Conditional expectation of $X$ given $|X|$ 
Let $X$ be in integrable, with density $f$ with respect to the Lebesgue measure. 
  Compute the conditional expectation : $ \operatorname{E} \left[ X\, \Big|\, |X| \,\right] $

My ansatz was : $ \operatorname{E} \left[ X\, \Big|\, |X| \,\right] = \operatorname{E} \left[ \operatorname{sgn}(X)\cdot |X| \, \Big|\, |X| \,\right] =  |X| \operatorname{E} \left[ \operatorname{sgn}(X) \, \Big|\, |X| \,\right] $
At this point I am stuck since one cannot assume in general that $\operatorname{sgn}(X)$ is independent of $|X|$ nor measurable.
 A: 
Disclaimer: This answer is currently downvoted. Needless to say, it is perfectly correct, and it answers the question, apparently to the OP's satisfaction. The downvote might be due to extra-mathematical reasons not worthy of being further commented upon. Happy reading!
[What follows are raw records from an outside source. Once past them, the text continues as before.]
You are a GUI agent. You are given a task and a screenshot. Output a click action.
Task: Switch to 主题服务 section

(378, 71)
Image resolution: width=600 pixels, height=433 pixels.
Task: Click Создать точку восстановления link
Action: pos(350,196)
Let $Y=|X|$. When $X$ has a PDF $f$, you might convince yourself that $$E(X\mid Y)=g(Y)$$ where $g(y)$ is defined on $y\geqslant0$ by 

$$g(y)=y\cdot\frac{f(y)-f(-y)}{f(y)+f(-y)}$$ 

In the general case, some more measure theoretical machinery is needed. Consider the measures defined by $$\mu_+(B)=P(X\in B)\quad \mu_-(B)=P(-X\in B)\quad \mu(B)=P(Y\in B)$$ for every Borel set $B\subset\mathbb R_+$. Then $\mu_\pm\leqslant\mu$ hence $\mu_\pm\ll\mu$ hence there exists some measurable functions $f_\pm$ such that $$\mu_\pm(B)=\int_Bf_\pm d\mu$$ for every Borel set $B$. Then $E(X\mid Y)=g(Y)$ where $g(y)$ is defined on $y\geqslant0$ by

$$g(y)=y\cdot\frac{f_+(y)-f_-(-y)}{f_+(y)+f_-(-y)}$$ 

Edit 1: This conditional expectation reflects the fact that, for every $y>0$, the conditional distribution of $X$ conditionally on $Y=y$ is given by $$P(X=y\mid Y=y)=\frac{f_+(y)}{f_+(y)+f_-(-y)}$$ and $$P(X=-y\mid Y=y)=\frac{f_-(y)}{f_+(y)+f_-(-y)}$$ which can be summarized as $$P(X=Y\mid Y)=\frac{f_+(Y)}{f_+(Y)+f_-(-Y)}=1-P(X=-Y\mid Y)$$
Edit 2: As often on this site, one meets a specific problem when answering questions involving conditional expectations, which is that every nontrivial one requires a solid definition of the concept. To understand why the OPs interested in such questions regularly lack any such definition would require a separate analysis, hence, for the time being, we will concentrate on adding some sketchy explanations on this definition, referring the interested reader to some accessible and rigorous source (such as the small blue textbook Probability with martingales, by David Williams).
Thus, in full generality, one considers random variables $X$ and $Y$ defined on the same probability space with $X$ integrable, then $E(X\mid Y)$ is defined as the (class of) random variable(s) $u(Y)$, for some measurable function $u$ such that $u(Y)$ is integrable and, for every bounded measurable function $w$, $$E(Xw(Y))=E(u(Y)w(Y))$$ Equivalently, one can ask that $u(Y)$ is integrable and that, for every event $A$ in $\sigma(Y)$, $$E(X\mathbf 1_A)=E(u(Y)\mathbf 1_A)
$$
In the present case, to prove the formulas proposed in this post when $X$ has PDF $f$, one should find $g$ such that, for every bounded measurable function $w$, $$E(Xw(Y))=E(g(Y)w(Y))$$ that is, since $Y=|X|$ and $X$ has PDF $f$, $$\int xw(|x|)f(x)dx=\int g(|x|)w(|x|)f(x)dx$$ which is equivalent to $$\int_{y>0}yw(y)(f(y)-f(-y))dy=\int_{y>0}g(y)w(y)(f(y)+f(-y))dy$$ This identity holds for every function $w$ if and only if $$y\cdot(f(y)-f(-y))=g(y)\cdot(f(y)+f(-y))$$ almost everywhere for $y>0$, and $g$ follows.